Today we are so excited to announce the world's first solution to enable forensic investigations in distroless container environments. With this new capability, security teams can now use the Cado platform to seamlessly investigate the root cause, scope, and impact of malicious activity detected within distroless container environments to gain greater visibility into cloud risk.

The Cado team is working diligently to remain on the cutting edge so that customers can take advantage of the latest and greatest cloud technologies without worrying about introducing additional risk. As Distroless containers offer unique benefits, they are quickly gaining popularity amongst organizations. However, while distroless containers offer some security benefits by minimizing the attack surface, they actually leave a huge security blindspot when something malicious does indeed occur. Cado Security is addressing the pressing challenge. 

Cado now Supports Investigations in Distroless Container Environments, Eliminating Critical Blindspots for Security Teams

Visit us at RSA 2024 to see the latest capabilities Cado has to offer at booth #4316 or schedule a demo with our team. 

More details in the press release below: 

Cado Security Introduces First-Ever Support to Perform Investigations in Distroless Container Environments

Cado Security Platform now Supports Investigations in Distroless Container Environments, Eliminating Critical Blindspots and Delivering Unprecedented Visibility into Cloud Risk.   

London – May 8, 2024 – Cado Security, provider of the first investigation and response automation platform, today announced the world's first solution to perform forensic investigations in distroless container environments. With Cado Security’s new offering, security teams can investigate the root cause, scope, and impact of malicious activity detected within distroless container environments to gain greater visibility into cloud risk.

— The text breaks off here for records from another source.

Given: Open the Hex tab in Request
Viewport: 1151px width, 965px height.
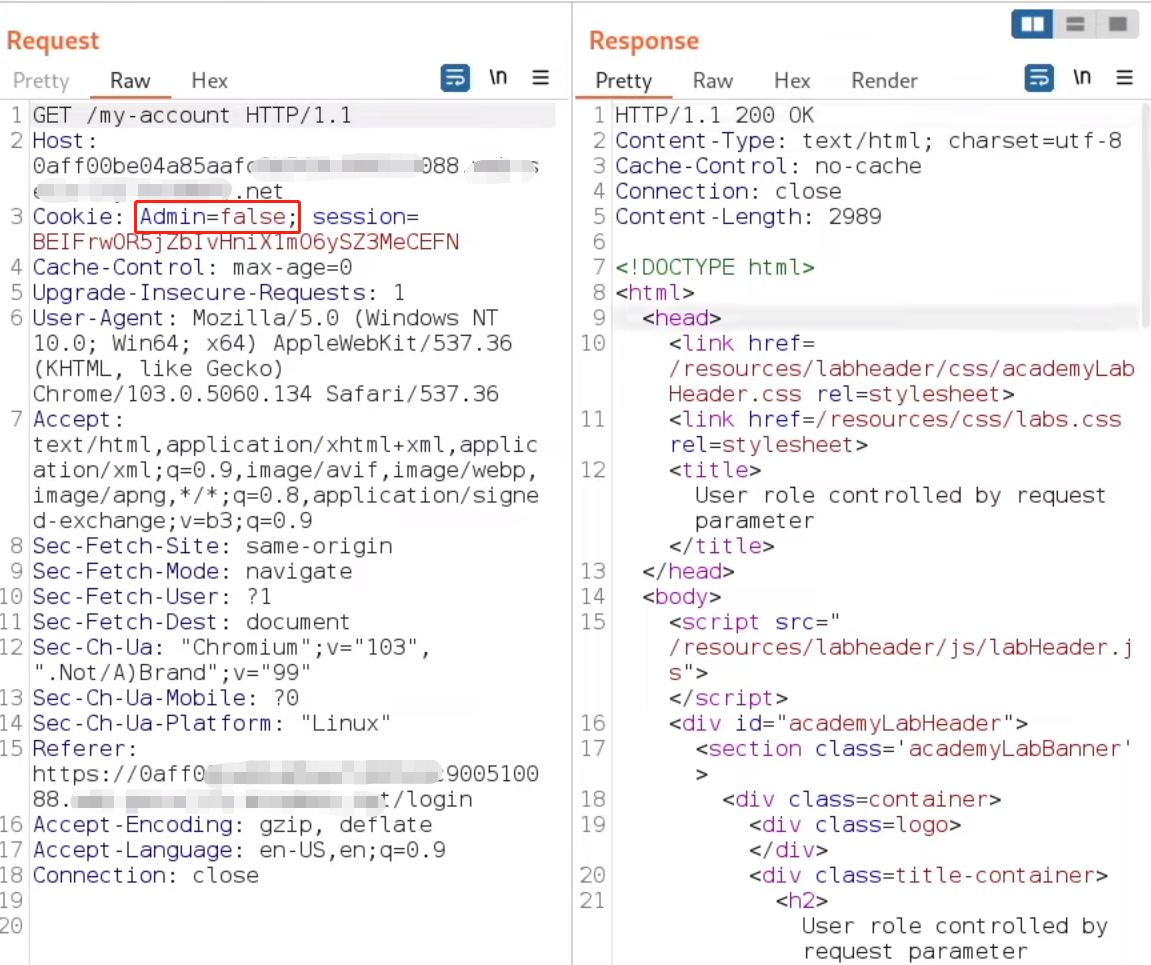Looking at the screenshot, I should click(209, 81).
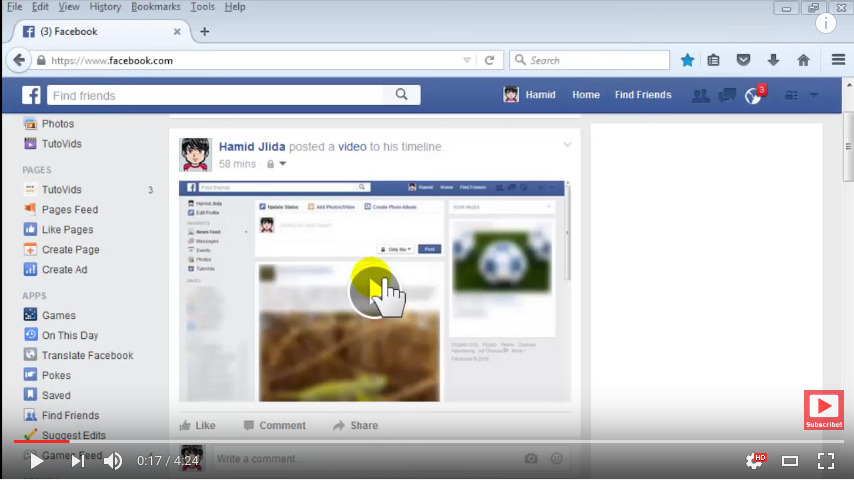854x480 pixels.
Task: Open the account dropdown arrow in top bar
Action: (813, 96)
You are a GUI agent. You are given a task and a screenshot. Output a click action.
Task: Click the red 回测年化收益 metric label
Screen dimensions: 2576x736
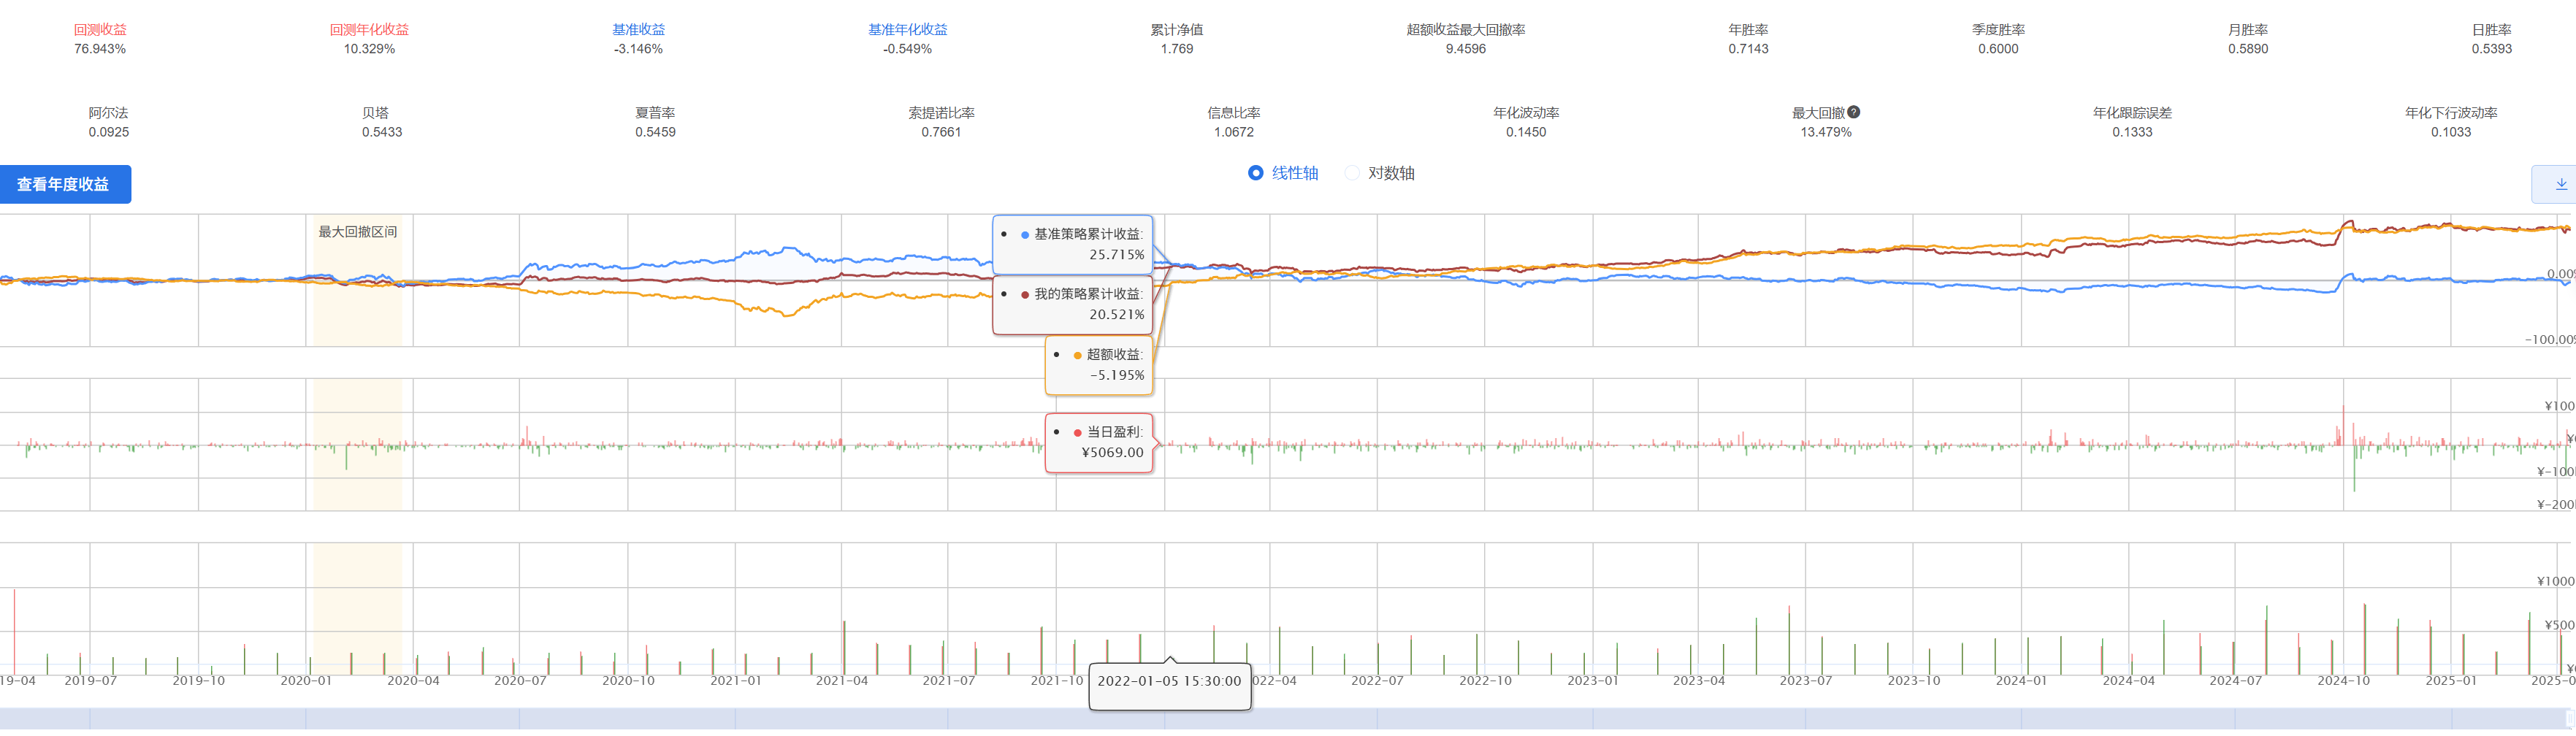369,30

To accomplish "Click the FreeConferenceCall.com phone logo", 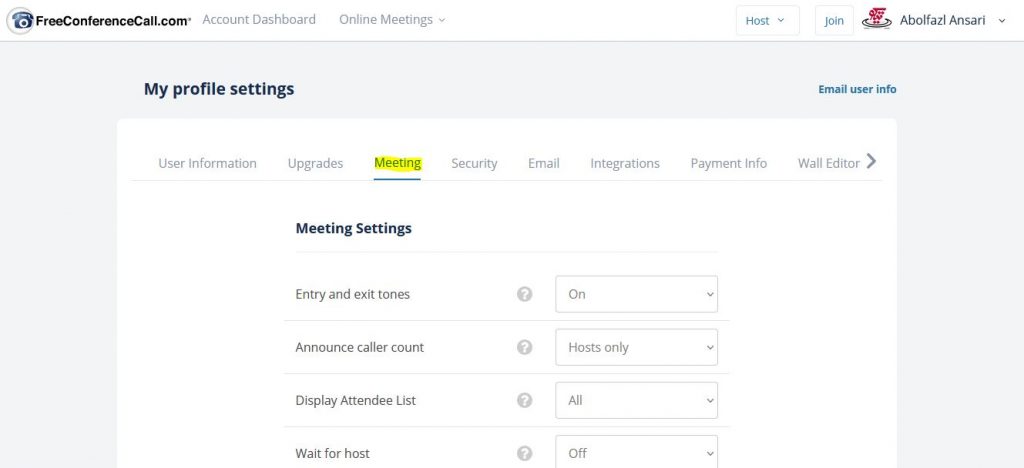I will pyautogui.click(x=21, y=21).
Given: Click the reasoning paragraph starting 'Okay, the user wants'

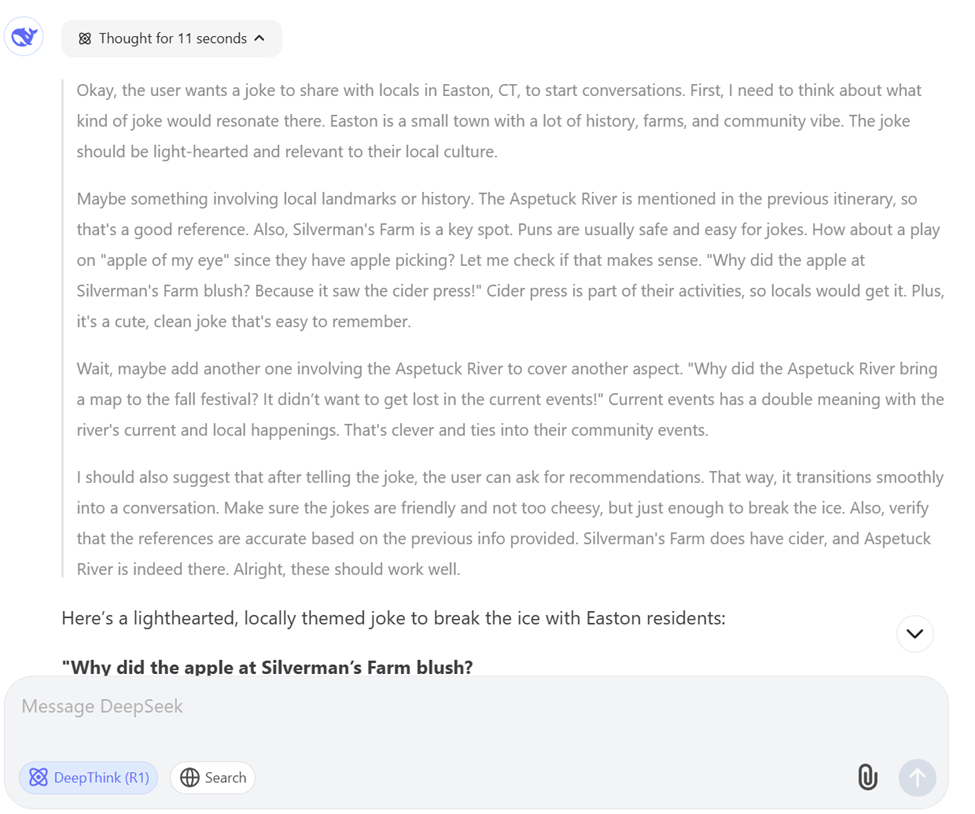Looking at the screenshot, I should coord(499,121).
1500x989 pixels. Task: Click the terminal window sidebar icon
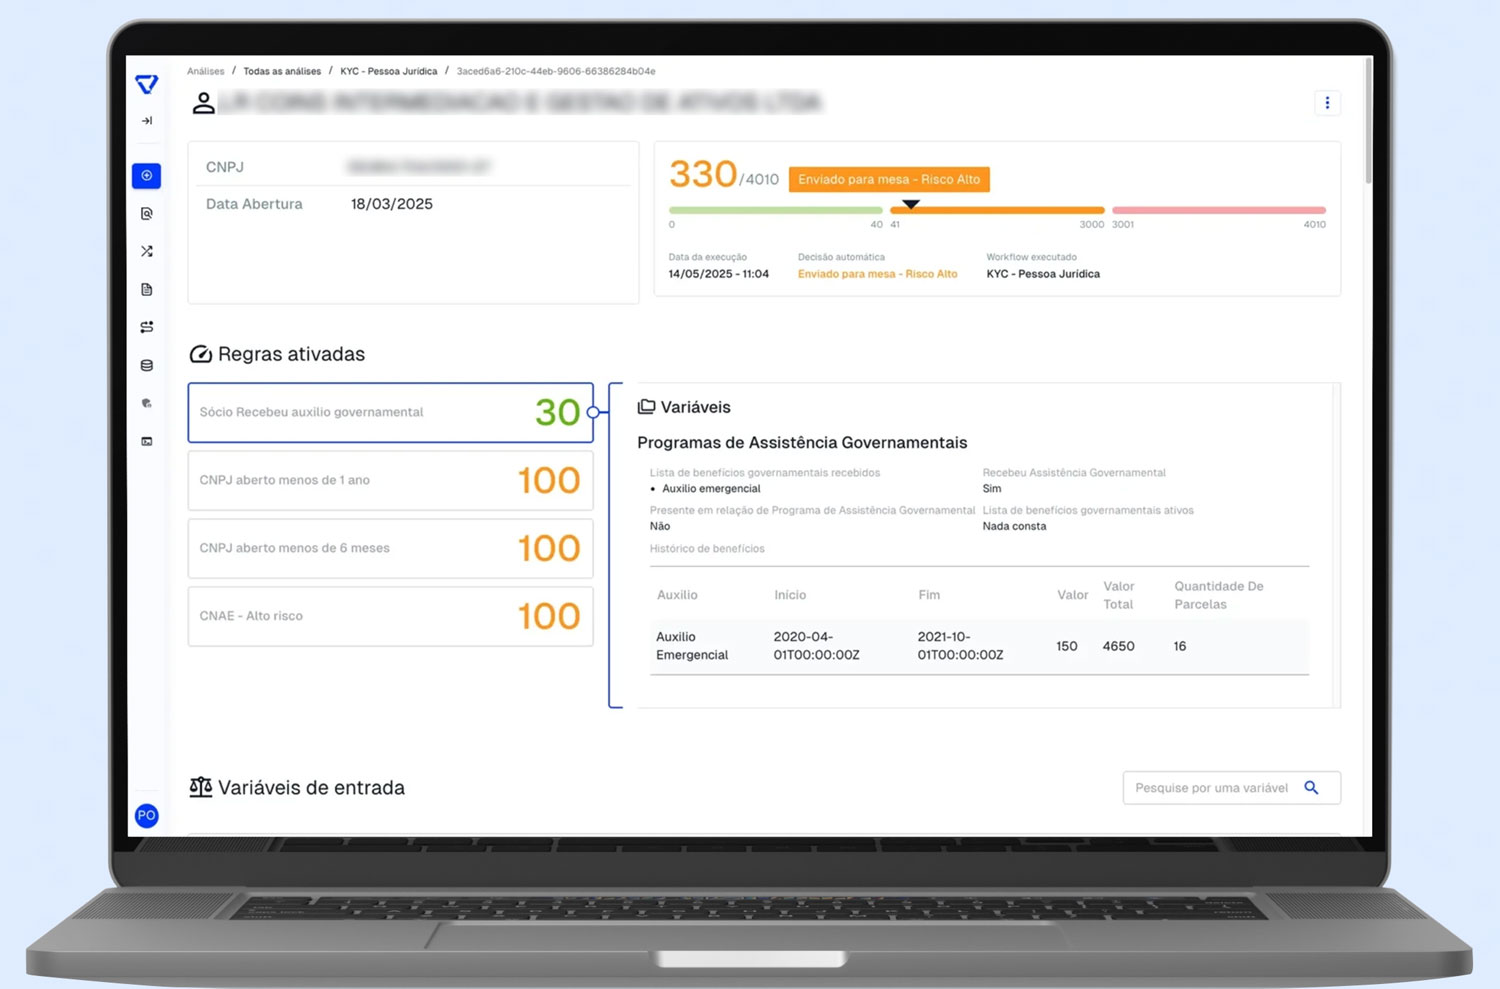pos(147,441)
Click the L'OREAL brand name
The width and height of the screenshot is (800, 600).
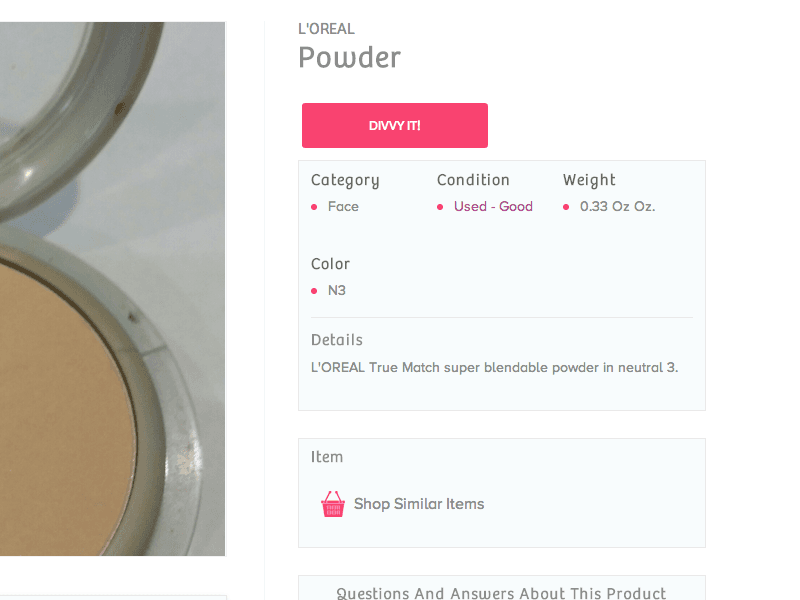click(327, 29)
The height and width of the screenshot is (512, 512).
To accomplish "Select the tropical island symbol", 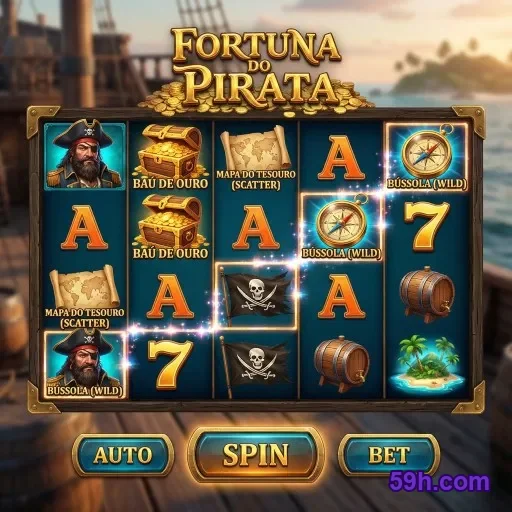I will point(426,364).
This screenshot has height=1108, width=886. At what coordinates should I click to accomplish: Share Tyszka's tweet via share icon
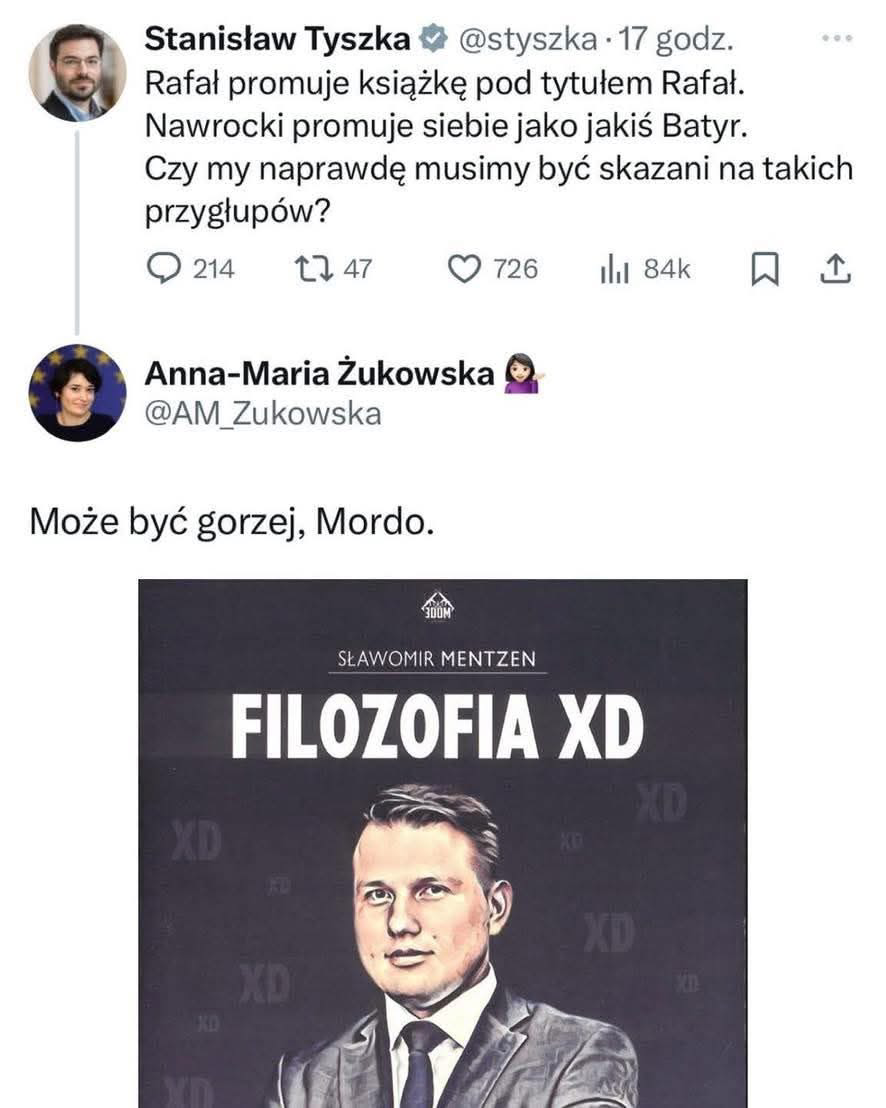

Distroless containers are designed for efficiency and security, stripped of standard OS components like shell utilities and package managers. While these containers offer some security benefits by minimizing the attack surface, they actually leave a huge security blindspot when something malicious does indeed occur. Until today, it was impossible to perform an investigation in these environments, resulting in a significant visibility gap.

"The use of distroless containers is on the rise, promising agile deployment and increased security," said Chris Doman, CTO & Co-Founder at Cado Security. "However, their minimalist design introduces complexities when it comes to investigation and response. This is a pressing security challenge as millions of distroless containers are being used by companies worldwide. We are addressing this with the world's first and only solution to perform forensics investigations in these environments in order to provide much-needed visibility for security teams."

Cado Security delivers a first-of-its-kind solution that addresses the unique challenges distroless containers introduce for security teams. Cado’s unique patent-pending approach collects data from distroless and private clusters without impacting the target container to enable immediate investigation. The collected data includes running processes, crucial log files, and forensic artifacts. Cado also uses its previously open-sourced "varc" toolset to collect memory from individual processes for forensic analysis. This evidence is then seamlessly presented in the Cado platform for unprecedented visibility into cloud risk.